Starting with the first line of the records, write out each line exactly until you have included the line containing "Given: Expand the".

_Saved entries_
____

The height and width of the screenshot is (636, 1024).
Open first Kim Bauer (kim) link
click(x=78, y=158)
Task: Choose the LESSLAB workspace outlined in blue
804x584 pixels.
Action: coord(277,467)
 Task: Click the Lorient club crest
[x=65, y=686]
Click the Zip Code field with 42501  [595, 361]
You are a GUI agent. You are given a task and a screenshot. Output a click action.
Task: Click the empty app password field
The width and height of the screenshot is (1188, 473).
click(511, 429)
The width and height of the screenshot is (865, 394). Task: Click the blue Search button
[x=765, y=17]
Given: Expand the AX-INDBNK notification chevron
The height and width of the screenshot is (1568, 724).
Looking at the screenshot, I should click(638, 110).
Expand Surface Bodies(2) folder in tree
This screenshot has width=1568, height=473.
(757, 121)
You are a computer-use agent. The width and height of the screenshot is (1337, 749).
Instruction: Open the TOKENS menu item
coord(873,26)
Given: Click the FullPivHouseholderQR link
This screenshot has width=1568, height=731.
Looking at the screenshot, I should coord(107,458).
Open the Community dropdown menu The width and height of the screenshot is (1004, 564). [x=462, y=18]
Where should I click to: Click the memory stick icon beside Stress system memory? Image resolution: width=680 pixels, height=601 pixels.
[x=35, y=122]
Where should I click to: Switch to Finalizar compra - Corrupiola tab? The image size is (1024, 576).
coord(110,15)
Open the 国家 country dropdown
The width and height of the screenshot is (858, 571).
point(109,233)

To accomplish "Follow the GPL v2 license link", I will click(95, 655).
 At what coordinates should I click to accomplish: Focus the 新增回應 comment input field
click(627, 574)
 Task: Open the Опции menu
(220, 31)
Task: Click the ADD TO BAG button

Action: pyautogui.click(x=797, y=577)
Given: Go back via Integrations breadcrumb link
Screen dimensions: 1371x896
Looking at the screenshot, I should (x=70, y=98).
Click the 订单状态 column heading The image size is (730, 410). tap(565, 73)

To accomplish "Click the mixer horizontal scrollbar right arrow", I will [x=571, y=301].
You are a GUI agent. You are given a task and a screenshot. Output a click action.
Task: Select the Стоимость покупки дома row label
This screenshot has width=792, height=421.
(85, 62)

____

_PROBLEM SOLUTION_
The height and width of the screenshot is (636, 1024).
Open first Kim Bauer (kim) link
click(x=78, y=158)
Task: Choose the LESSLAB workspace outlined in blue
804x584 pixels.
Action: coord(277,467)
 Task: Click the Lorient club crest
[x=65, y=686]
Click the Zip Code field with 42501  [595, 361]
You are a GUI agent. You are given a task and a screenshot. Output a click action.
Task: Click the empty app password field
The width and height of the screenshot is (1188, 473).
click(511, 429)
The width and height of the screenshot is (865, 394). Task: Click the blue Search button
[x=765, y=17]
Given: Expand the AX-INDBNK notification chevron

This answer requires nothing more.